Después de comer, todo el mundo va al patio. Tú te diriges a un
rincón, detrás de la cancha de baloncesto, donde nadie pueda verte, y
permaneces ahí sin hacer nada, sin pensar en nada, porque pensar duele. Las
tres y veinticinco; regresáis al aula y comienza la clase de ciencias sociales,
y luego, a las cuatro y veinte, la última del día, inglés. A las cinco y cuarto
suena el timbre que marca el final de las clases. En medio de un alboroto de
voces, los alumnos recogen sus cosas y salen a la carrera; tú, por el
contrario, permaneces sentado, guardando muy despacio los libros y los
cuadernos en la mochila, hasta que el aula se queda vacía, y entonces te
levantas, te pones el chaquetón y sales al corredor con la mochila en las manos.
Pero si querías pasar inadvertido, te has equivocado, pues cinco o seis
compañeros tuyos se encuentran todavía ahí, en el pasillo; no estaban
esperándote, sencillamente se habían quedado charlando, pero tú has aparecido
de repente y la tentación es demasiado fuerte como para dejarla correr.

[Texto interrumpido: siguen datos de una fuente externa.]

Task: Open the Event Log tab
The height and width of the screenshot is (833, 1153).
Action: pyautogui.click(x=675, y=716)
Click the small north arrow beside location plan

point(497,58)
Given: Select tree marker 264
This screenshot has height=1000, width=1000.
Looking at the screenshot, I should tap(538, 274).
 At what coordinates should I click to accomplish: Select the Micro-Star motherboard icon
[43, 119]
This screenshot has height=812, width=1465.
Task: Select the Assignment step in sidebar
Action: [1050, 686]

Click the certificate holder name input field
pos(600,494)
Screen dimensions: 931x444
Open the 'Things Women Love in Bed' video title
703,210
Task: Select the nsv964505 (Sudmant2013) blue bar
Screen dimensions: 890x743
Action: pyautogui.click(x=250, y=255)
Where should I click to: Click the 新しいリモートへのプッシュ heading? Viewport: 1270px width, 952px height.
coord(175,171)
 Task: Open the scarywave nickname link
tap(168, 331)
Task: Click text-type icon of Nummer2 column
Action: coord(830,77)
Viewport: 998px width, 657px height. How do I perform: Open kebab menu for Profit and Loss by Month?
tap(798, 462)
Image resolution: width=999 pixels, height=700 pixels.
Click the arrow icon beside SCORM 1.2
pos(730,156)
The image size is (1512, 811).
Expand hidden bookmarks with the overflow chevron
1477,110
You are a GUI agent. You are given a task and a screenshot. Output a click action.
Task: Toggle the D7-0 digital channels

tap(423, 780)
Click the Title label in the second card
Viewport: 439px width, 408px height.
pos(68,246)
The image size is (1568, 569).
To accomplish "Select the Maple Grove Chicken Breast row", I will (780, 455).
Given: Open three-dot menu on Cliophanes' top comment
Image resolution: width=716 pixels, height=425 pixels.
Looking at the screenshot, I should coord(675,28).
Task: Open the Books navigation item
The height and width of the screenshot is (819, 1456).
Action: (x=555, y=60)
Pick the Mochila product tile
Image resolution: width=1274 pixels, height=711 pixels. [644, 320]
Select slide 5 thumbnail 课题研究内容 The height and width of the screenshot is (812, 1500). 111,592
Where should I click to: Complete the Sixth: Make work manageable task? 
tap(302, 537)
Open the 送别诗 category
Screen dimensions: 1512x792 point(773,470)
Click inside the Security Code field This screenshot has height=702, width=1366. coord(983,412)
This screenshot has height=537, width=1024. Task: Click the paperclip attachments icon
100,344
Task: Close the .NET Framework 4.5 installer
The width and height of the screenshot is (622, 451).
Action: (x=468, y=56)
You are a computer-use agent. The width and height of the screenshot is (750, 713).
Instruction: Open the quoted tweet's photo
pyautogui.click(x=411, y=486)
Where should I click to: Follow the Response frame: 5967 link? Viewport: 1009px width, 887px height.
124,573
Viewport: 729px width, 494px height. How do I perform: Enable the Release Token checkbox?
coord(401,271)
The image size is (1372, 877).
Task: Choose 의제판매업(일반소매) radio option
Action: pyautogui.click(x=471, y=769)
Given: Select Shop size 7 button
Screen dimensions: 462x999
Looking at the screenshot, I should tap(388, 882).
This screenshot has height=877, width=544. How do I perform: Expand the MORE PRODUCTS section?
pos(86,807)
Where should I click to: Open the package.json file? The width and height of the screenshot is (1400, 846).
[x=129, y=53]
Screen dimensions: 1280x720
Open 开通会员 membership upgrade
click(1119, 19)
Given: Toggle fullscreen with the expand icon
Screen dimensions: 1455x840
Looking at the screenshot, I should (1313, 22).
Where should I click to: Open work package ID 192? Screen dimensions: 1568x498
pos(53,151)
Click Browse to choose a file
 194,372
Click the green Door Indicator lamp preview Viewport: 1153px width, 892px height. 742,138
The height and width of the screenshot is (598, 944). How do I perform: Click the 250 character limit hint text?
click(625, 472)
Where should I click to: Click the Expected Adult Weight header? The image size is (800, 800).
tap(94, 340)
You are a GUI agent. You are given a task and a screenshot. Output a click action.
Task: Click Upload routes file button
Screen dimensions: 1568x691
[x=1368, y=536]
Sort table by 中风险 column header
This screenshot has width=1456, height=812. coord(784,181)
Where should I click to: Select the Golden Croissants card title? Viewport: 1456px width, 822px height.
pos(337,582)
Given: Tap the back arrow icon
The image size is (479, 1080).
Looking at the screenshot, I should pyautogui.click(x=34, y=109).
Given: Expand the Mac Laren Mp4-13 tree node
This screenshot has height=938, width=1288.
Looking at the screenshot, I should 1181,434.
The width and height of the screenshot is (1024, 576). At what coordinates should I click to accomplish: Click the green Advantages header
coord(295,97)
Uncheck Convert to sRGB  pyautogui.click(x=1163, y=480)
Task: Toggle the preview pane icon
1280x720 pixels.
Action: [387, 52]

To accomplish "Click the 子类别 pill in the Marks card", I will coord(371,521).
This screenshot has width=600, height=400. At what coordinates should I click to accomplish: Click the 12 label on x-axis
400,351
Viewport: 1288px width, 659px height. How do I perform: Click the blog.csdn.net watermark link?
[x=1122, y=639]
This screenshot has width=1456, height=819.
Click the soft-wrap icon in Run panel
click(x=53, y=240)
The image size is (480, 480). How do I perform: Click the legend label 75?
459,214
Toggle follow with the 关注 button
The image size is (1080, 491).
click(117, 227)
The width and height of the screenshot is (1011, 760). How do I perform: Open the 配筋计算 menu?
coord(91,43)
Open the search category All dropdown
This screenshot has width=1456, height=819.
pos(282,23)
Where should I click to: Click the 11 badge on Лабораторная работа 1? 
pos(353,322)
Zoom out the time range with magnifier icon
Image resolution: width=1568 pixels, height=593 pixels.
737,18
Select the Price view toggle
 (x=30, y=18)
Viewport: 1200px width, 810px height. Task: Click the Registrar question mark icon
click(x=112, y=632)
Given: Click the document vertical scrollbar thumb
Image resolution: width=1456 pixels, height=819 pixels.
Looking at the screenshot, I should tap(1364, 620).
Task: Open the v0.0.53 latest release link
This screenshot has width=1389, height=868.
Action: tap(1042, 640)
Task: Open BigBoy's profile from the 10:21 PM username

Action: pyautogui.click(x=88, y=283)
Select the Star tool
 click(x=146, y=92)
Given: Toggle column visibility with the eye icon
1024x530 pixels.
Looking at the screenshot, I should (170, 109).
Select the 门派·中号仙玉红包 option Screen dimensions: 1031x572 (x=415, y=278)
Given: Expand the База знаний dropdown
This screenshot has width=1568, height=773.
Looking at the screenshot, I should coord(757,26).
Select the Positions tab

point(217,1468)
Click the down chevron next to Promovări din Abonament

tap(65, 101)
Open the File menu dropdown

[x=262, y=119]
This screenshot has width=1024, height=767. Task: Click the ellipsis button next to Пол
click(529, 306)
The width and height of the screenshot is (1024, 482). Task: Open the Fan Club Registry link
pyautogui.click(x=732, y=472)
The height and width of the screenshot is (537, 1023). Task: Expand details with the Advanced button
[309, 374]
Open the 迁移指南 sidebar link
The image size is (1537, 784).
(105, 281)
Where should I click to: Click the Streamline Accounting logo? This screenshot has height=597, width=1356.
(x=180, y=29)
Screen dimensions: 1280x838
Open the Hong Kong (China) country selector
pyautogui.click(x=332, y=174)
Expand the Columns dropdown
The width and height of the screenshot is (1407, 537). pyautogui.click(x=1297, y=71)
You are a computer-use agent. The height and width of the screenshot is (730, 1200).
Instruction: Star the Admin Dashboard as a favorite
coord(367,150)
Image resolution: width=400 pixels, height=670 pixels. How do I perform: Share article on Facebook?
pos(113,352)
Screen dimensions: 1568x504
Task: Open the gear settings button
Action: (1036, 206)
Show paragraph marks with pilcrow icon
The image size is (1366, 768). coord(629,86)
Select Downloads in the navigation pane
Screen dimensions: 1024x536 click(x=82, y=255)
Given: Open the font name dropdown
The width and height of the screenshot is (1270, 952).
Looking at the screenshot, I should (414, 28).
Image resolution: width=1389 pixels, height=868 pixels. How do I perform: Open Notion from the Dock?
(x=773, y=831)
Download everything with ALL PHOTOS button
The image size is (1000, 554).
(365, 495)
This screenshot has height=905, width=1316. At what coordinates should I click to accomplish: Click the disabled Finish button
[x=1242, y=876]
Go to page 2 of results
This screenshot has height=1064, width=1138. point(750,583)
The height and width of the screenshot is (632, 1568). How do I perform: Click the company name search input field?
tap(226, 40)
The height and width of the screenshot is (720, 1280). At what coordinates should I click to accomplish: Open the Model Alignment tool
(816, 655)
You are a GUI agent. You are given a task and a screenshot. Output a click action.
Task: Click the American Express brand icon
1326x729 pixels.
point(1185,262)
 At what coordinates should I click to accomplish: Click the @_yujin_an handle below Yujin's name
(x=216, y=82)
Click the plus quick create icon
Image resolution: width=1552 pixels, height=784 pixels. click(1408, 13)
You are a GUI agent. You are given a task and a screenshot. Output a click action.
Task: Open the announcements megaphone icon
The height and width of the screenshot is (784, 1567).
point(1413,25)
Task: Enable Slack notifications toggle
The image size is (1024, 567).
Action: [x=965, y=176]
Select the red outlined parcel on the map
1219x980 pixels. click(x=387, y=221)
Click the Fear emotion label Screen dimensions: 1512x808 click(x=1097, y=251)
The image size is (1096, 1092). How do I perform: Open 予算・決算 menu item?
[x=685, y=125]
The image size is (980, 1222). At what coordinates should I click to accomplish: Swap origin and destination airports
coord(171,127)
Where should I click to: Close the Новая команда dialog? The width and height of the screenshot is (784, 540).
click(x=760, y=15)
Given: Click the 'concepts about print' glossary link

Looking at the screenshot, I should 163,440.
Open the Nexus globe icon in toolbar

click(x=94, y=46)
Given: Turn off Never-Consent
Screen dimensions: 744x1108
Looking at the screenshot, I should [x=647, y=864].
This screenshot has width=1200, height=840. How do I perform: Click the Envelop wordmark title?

Al pasar por su lado, uno de los alumnos le da un manotazo a tu
mochila y la tira al suelo. Te agachas para cogerla, pero el chico le da una
patada y se la pasa a otro, como si fuera un balón, y así una y otra vez, tú
corriendo de un lado a otro en medio de las risas y las burlas de los demás, y
la mochila de pie en pie, de patada en patada. De pronto, uno de los golpes
hace que un libro, el de ciencias naturales, caiga al suelo. Logras recuperar
la mochila y te agachas para coger el libro, pero uno de los chicos le da un
puntapié y el libro sale despedido por el aire, con la cubierta desprendida y
varias hojas rotas. Una de ellas planea lentamente y cae a tus pies; en la hoja
puede verse la foto de un lobo. De repente, te quedas sin fuerzas, vacío,
demolido. Con la vista fija en la foto, dejas caer los brazos y la mochila, y
luego alzas la mirada hasta encontrar los ojos de uno de los lobos, que está
riéndose a carcajadas de ti, y lo contemplas sin ira, sin resentimiento, solo
con infinita tristeza y con una muda pregunta titilando en tus pupilas: ¿por
qué…?
Poco a poco, la risa se congela en las fauces del lobo; su mirada
vacila y la aparta de ti, se da la vuelta. Venga, vámonos, dice; que le den a
este friki, y se aleja en dirección a la salida sin atreverse a volver la vista
atrás. Todavía riéndose, los demás lobos lo siguen. Cuando desaparecen de tu
vista, te agachas y recoges los maltrechos restos del libro, y los ordenas con
cuidado, como si atendieras a un enfermo, y los vuelves a meter en la mochila,
y entre tanto encajas la mandíbula y aprietas los labios, porque no vas a
llorar, hoy no, chico omega, no llorarás.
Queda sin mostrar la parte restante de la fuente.